Aim of the exercise — Lines holding the word "Fluid" must be located in the listing below and copied.

Source material —
===============
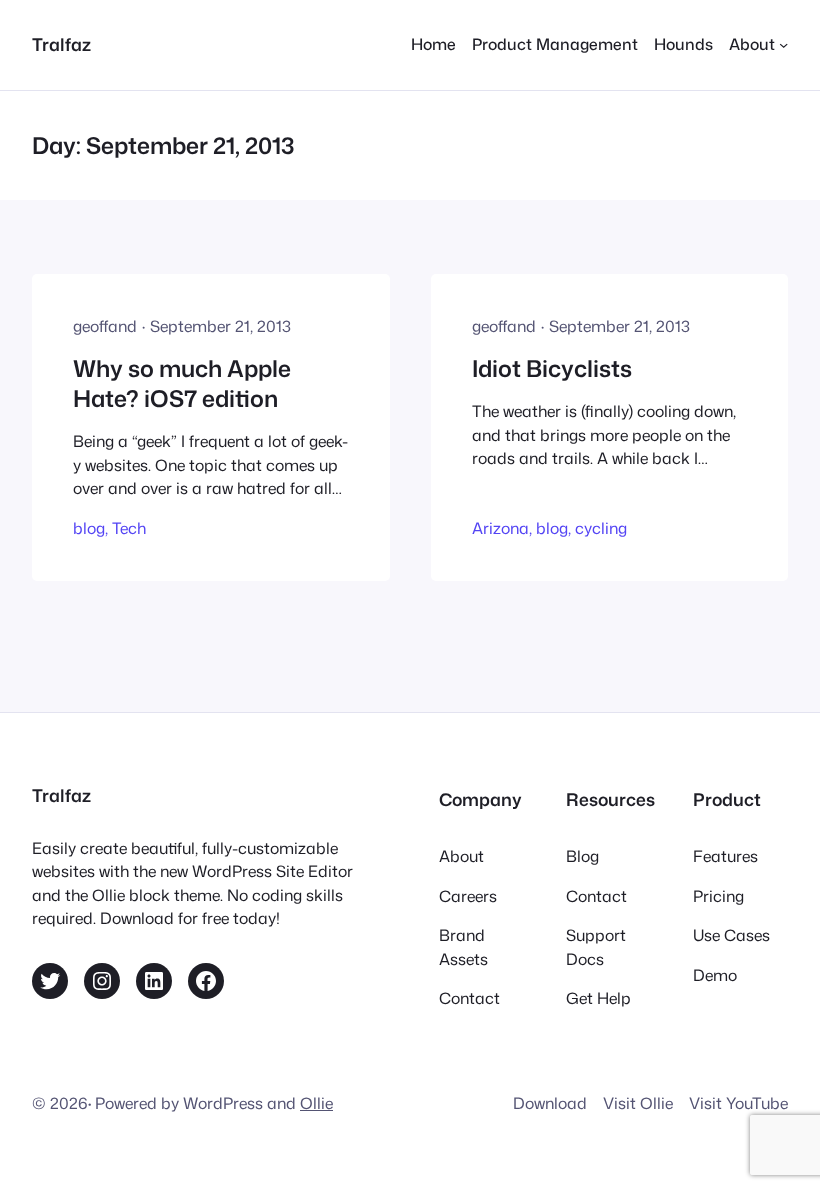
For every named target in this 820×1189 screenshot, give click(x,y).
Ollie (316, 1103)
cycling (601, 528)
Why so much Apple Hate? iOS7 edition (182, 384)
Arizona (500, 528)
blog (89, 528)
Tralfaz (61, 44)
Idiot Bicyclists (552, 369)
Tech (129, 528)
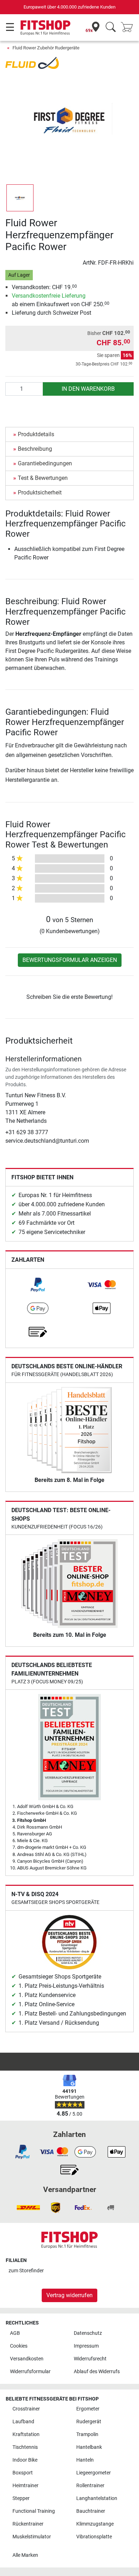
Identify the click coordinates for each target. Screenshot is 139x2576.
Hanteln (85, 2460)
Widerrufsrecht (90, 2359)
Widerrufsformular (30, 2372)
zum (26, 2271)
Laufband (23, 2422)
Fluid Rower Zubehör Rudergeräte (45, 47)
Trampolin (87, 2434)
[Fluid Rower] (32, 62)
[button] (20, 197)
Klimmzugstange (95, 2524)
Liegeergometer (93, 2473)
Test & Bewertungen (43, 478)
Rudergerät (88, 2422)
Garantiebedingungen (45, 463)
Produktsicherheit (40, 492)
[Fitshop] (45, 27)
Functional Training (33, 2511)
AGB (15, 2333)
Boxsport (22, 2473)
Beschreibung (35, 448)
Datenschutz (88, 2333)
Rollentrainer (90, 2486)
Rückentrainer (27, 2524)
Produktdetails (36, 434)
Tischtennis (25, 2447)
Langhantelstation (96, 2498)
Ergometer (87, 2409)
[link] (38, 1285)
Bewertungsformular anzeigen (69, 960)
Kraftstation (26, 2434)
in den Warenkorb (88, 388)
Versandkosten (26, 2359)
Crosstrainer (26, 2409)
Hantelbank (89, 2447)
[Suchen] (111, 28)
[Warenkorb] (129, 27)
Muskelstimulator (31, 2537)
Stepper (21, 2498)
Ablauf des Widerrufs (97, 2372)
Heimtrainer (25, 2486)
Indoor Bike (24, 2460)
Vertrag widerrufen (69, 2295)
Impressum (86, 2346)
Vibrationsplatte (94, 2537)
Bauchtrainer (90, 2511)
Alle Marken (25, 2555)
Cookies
===============
Exercise response —
Fluid Rower Zubehör Rudergeräte (45, 47)
[Fluid Rower] (32, 62)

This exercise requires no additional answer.